(error 98) due to "invalid device function" for a very simple templated kernel example

Hi,

I’ve got a type with a few template parameters to specialize its implementation for some different options. The code below compiles without error (MSVC 19.24.28314.0 and CUDA 11.0.16 on Windows 10),

#include <stdio.h>

enum class Shape { Triangle, Quadrilateral, Tetrahedron, Hexahedron };

template < Shape s, int p >
class Element;

template < int p >
struct Element < Shape::Triangle, p > {
  static constexpr int dofs = (p + 1) * (p + 2) / 2;
  int ids[dofs];
};

template < typename T > 
__global__
void gpu_kernel() {
  printf("gpu: %d\n", int(sizeof(T)));
}

template < typename T >
void cpu_kernel() {
  printf("cpu: %d\n", int(sizeof(T)));
}

int main() {

  // Element< Shape::Triangle, 2 > a;  <----
  cpu_kernel<Element<Shape::Triangle, 2>>();
  gpu_kernel<Element<Shape::Triangle, 2>><<<1,1>>>();

  return 0;

}

but produces unusual output (gpu output missing, GTX 1080ti w/ compute_61,code=sm_61):

$ ./main.exe
cpu: 24

Running it through cuda-memcheck reveals an error:

$ cuda-memcheck.exe main.exe 
========= CUDA-MEMCHECK
cpu: 24
========= Program hit cudaErrorInvalidDeviceFunction (error 98) due to "invalid device function" on CUDA API call to cudaLaunchKernel.
=========     Saved host backtrace up to driver entry point at error
=========     Host Frame:C:\WINDOWS\system32\DriverStore\FileRepository\nv_dispui.inf_amd64_5ae9cabd19b3b3c7\nvcuda64.dll (cuProfilerStop + 0x8ff3e) [0x2ad53e]
=========     Host Frame:C:\WINDOWS\system32\DriverStore\FileRepository\nv_dispui.inf_amd64_5ae9cabd19b3b3c7\nvcuda64.dll (cuProfilerStop + 0x928e3) [0x2afee3]
=========     Host Frame:C:\WINDOWS\system32\DriverStore\FileRepository\nv_dispui.inf_amd64_5ae9cabd19b3b3c7\nvcuda64.dll [0x86ebe]
=========     Host Frame:C:\WINDOWS\system32\DriverStore\FileRepository\nv_dispui.inf_amd64_5ae9cabd19b3b3c7\nvcuda64.dll (cuProfilerStop + 0x113e8a) [0x33148a]
=========     Host Frame:C:\WINDOWS\system32\DriverStore\FileRepository\nv_dispui.inf_amd64_5ae9cabd19b3b3c7\nvcuda64.dll (cuProfilerStop + 0x12c212) [0x349812]
========= ERROR SUMMARY: 1 error

However, if I uncomment the indicated line in main() (Element< Shape::Triangle, 2 > a), then everything works again:

$ cuda-memcheck.exe main.exe 
========= CUDA-MEMCHECK
cpu: 24
gpu: 24
========= ERROR SUMMARY: 0 errors

Is the call to gpu_kernel<Element<Shape::Triangle,2>>() not instantiating the kernel template?

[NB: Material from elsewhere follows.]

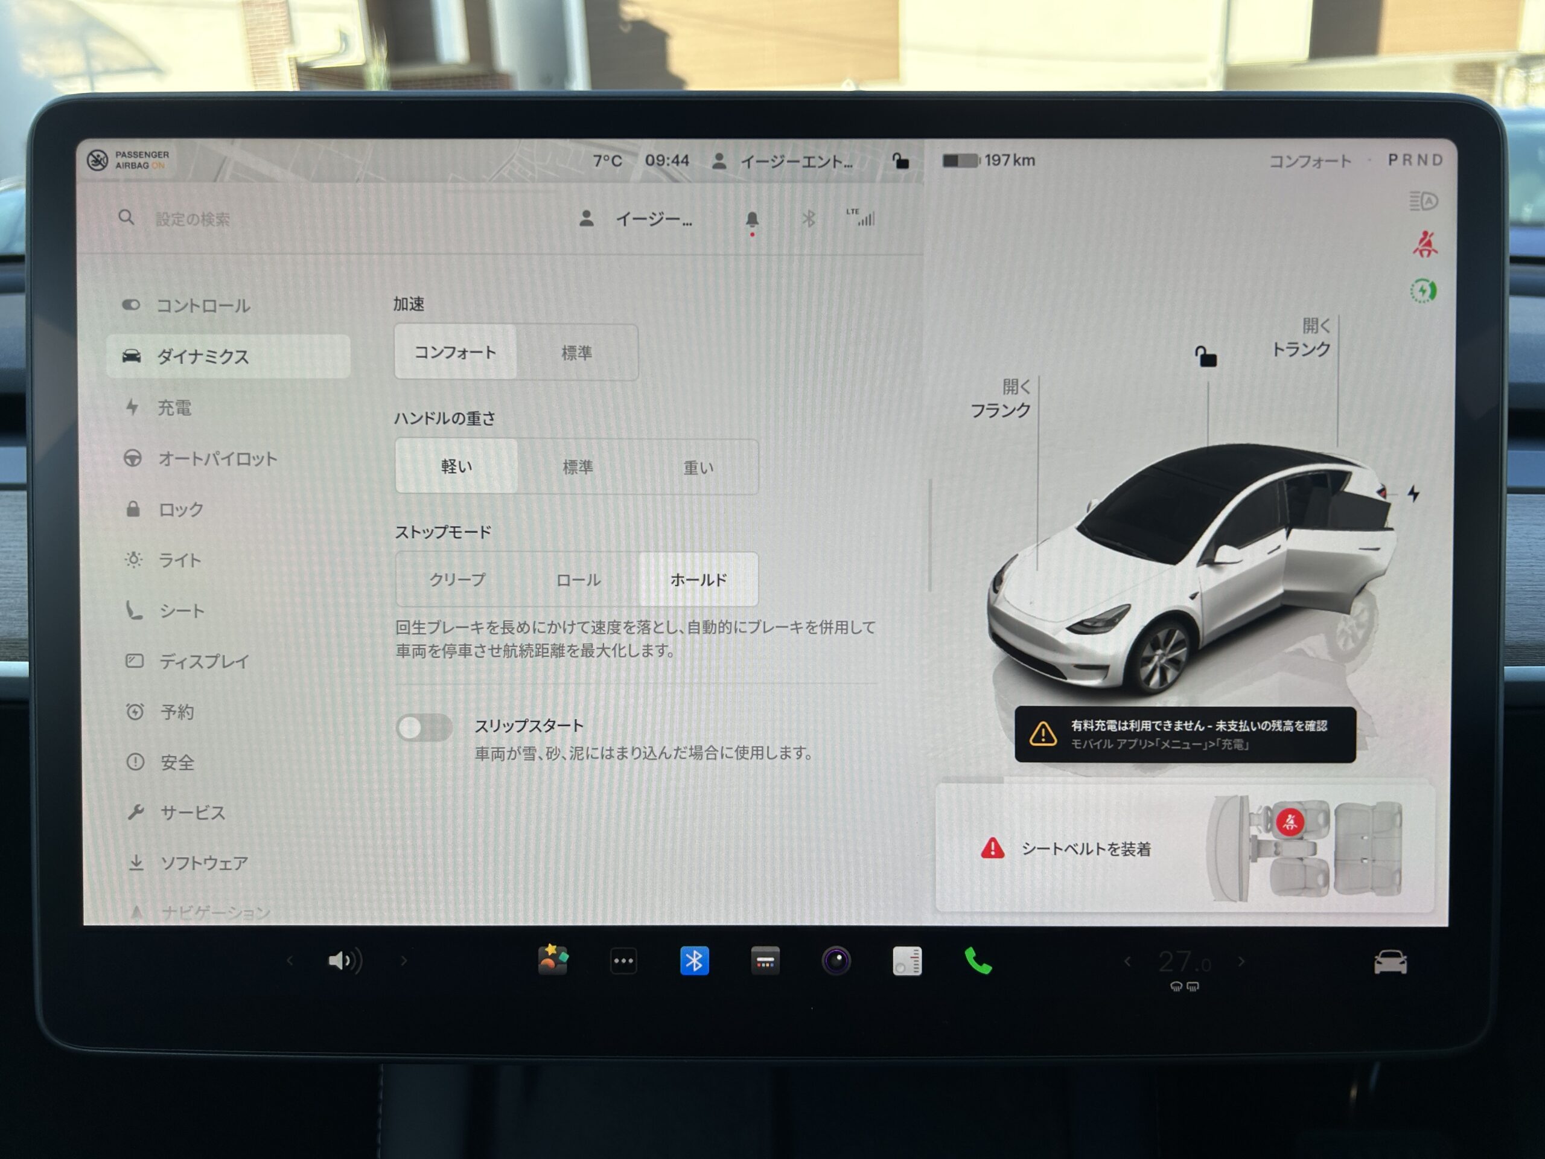1545x1159 pixels.
Task: Decrease volume with left chevron
Action: click(x=290, y=961)
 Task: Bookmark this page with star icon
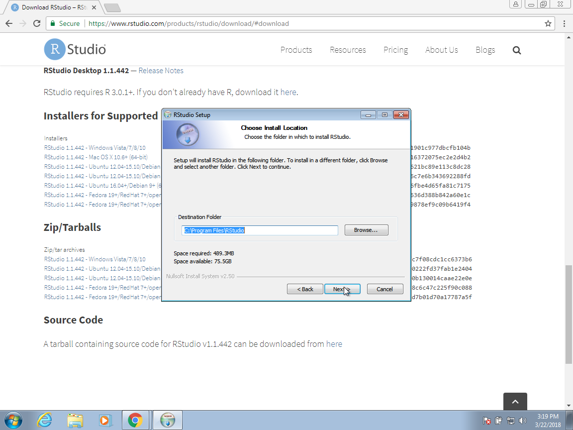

It seems to have something to do with the existence of a partial specialization on Element too.

Try placing a “cudaDeviceSynchronize();” just below the kernel launch.

See the bit about output flushing here:
https://docs.nvidia.com/cuda/cuda-c-programming-guide/index.html#limitations

If you start to print a lot of things from kernels you will probably face this other limitation:
https://docs.nvidia.com/cuda/cuda-c-programming-guide/index.html#associated-host-side-api

Weird things happen when the printf buffer is filled. Just giving you a heads up because I have been there puzzled about missing output from printf.

Raul,

Thanks for the input but I think you misunderstand my problem. The gpu kernel is never even launching, so the print buffer isn’t being filled. Adding cudaDeviceSynchronize() does not change the outcome.

To reiterate, the problem is that if main is defined as

int main() {
  cpu_kernel<Element<Shape::Triangle, 2>>();
  gpu_kernel<Element<Shape::Triangle, 2>><<<1,1>>>();
  cudaDeviceSynchronize();
}

The gpu kernel never executes at all, citing the error :
“Program hit cudaErrorInvalidDeviceFunction (error 98) due to “invalid device function” on CUDA API call to cudaLaunchKernel.”, which is usually explained by the wrong choice of compute capability (which is not the case here).

Confusingly, adding a single line to main(), which has nothing to do with the execution of the kernel, resolves the issue.

int main() {
  Element< Shape::Triangle, 2 > a; // <--- ?
  cpu_kernel<Element<Shape::Triangle, 2>>();
  gpu_kernel<Element<Shape::Triangle, 2>><<<1,1>>>();
  cudaDeviceSynchronize();
}

Is anyone able to reproduce this issue?

Following up: it may be caused by the fact that the template definition and partial template specializations have a mismatched “class” and “struct”. Making them both struct seems to fix the problem, maybe the name mangling in NVCC is different for each, so it can’t find the right symbol at runtime?

The mismatched “struct” and “class” does not seem to have any impact when calling C++ template functions, but maybe the CUDA compiler is different!